#### [STATED TASK]
Can you repeat, word for word, the rows from the line containing "Given: Open the Appearances" through the end of the rows?

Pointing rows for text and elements
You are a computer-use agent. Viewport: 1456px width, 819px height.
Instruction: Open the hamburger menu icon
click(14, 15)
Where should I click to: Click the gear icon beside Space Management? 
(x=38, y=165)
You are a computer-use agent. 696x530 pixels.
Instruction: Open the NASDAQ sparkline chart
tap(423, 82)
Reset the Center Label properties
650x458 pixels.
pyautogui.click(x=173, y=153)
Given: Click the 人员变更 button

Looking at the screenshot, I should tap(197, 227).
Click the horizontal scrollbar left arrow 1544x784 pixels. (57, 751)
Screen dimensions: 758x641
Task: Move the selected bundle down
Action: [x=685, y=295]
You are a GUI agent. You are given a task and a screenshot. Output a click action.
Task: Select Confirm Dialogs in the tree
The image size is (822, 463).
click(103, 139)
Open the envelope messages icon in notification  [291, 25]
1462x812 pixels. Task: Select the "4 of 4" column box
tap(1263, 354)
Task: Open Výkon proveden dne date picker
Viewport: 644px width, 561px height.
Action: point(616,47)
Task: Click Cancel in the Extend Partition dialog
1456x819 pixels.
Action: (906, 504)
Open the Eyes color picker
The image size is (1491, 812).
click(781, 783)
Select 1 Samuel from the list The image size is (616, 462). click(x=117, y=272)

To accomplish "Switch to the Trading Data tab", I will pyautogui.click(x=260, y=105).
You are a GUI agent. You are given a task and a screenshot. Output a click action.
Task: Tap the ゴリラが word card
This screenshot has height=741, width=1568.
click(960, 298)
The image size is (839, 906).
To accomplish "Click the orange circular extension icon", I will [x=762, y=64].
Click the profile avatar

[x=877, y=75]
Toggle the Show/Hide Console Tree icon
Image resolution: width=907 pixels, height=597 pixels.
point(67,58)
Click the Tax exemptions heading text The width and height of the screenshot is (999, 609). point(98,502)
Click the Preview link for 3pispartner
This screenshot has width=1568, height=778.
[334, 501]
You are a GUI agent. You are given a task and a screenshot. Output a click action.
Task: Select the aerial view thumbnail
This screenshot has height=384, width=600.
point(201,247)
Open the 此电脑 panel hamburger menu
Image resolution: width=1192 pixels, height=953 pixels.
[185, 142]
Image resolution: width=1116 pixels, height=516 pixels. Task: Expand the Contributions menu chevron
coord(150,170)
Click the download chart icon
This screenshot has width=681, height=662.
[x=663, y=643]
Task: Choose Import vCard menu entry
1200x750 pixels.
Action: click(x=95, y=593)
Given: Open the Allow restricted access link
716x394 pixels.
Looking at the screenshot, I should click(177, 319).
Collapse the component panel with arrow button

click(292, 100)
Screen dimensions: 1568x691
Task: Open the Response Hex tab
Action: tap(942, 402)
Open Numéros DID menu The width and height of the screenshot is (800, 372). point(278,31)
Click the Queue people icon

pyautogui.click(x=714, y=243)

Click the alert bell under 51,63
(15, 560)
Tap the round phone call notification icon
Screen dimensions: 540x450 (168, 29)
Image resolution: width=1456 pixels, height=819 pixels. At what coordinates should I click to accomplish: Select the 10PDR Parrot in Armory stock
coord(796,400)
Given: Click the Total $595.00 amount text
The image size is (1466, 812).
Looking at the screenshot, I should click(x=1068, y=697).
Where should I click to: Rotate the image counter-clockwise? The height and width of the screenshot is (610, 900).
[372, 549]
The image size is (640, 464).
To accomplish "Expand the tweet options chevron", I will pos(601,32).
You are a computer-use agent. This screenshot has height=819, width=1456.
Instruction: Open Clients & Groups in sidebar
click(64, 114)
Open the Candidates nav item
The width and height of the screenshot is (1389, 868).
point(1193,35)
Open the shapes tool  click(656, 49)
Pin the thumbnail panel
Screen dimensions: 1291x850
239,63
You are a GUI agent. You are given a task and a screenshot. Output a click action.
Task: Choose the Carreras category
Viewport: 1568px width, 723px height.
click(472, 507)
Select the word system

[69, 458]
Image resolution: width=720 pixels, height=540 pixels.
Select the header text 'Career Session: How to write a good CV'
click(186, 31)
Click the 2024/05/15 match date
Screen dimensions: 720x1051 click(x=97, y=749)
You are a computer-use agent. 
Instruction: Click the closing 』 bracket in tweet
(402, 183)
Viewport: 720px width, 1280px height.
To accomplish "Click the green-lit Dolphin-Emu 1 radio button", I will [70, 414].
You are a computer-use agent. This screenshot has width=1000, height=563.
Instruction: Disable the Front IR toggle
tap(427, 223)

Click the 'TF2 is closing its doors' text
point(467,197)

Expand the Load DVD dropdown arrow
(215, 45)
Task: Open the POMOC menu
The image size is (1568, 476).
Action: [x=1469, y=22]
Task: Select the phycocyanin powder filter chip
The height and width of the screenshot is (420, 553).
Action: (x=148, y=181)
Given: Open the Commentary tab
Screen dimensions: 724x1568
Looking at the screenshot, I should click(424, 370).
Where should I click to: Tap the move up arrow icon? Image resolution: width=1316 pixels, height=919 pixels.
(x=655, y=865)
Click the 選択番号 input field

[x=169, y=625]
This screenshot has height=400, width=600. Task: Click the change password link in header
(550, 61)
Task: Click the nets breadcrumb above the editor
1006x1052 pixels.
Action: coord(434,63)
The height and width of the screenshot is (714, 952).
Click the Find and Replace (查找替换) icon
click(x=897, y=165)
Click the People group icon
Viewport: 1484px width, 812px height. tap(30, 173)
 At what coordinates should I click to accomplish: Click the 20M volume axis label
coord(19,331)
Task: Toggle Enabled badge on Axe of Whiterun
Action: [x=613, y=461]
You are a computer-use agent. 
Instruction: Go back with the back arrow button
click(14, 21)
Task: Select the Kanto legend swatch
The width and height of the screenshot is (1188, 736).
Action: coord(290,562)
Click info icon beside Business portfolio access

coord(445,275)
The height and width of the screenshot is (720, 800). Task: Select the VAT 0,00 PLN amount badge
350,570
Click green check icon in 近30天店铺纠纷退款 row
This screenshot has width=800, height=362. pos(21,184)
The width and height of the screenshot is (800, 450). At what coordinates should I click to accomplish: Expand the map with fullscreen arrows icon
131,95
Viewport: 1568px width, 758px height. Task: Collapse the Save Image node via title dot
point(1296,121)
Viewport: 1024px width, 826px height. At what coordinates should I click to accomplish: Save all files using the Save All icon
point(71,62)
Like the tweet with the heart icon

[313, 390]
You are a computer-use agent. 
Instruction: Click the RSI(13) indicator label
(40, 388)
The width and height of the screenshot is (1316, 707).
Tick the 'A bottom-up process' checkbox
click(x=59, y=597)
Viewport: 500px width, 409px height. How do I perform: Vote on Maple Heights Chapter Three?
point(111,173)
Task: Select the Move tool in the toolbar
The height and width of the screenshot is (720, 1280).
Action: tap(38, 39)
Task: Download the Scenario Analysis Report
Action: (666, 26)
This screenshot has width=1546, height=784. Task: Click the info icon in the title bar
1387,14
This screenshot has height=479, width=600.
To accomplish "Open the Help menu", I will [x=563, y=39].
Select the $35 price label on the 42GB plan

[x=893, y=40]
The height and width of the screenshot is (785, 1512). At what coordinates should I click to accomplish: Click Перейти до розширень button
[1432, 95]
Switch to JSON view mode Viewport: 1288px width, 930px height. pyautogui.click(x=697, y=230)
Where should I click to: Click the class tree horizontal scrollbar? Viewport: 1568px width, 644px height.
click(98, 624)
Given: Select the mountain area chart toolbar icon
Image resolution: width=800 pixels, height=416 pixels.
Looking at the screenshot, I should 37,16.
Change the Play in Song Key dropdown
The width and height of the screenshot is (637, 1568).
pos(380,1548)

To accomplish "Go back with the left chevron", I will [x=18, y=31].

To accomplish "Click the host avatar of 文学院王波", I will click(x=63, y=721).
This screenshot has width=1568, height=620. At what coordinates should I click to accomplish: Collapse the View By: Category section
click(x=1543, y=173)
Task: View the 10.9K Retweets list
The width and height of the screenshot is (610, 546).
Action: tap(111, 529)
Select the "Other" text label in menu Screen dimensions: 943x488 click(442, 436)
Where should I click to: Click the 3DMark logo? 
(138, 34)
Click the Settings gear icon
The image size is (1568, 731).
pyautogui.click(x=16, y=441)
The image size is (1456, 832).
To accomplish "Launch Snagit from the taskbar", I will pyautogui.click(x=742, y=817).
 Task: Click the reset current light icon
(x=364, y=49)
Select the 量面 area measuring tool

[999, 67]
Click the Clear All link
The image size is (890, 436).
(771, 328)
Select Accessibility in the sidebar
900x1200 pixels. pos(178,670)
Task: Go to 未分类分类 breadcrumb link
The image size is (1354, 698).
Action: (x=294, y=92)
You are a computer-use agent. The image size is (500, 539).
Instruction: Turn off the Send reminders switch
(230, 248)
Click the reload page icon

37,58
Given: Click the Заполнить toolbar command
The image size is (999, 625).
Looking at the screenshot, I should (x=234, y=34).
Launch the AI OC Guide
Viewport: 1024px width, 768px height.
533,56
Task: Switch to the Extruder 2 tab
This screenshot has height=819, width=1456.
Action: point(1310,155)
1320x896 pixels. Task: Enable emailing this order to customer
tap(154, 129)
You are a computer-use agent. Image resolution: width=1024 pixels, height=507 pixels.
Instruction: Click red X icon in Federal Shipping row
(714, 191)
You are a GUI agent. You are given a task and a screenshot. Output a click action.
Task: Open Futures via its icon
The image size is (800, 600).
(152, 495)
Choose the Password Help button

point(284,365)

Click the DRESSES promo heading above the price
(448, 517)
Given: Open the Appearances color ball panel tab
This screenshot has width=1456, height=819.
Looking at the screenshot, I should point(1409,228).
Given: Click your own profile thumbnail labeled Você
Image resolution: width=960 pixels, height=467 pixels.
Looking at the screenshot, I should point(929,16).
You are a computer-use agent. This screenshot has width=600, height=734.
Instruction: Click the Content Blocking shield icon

#### [RESULT BELOW]
Given: Open the Appearances color ball panel tab
This screenshot has width=1456, height=819.
Looking at the screenshot, I should point(1409,228).
Given: Click your own profile thumbnail labeled Você
Image resolution: width=960 pixels, height=467 pixels.
Looking at the screenshot, I should point(929,16).
You are a computer-use agent. This screenshot has width=600, height=734.
Instruction: Click the Content Blocking shield icon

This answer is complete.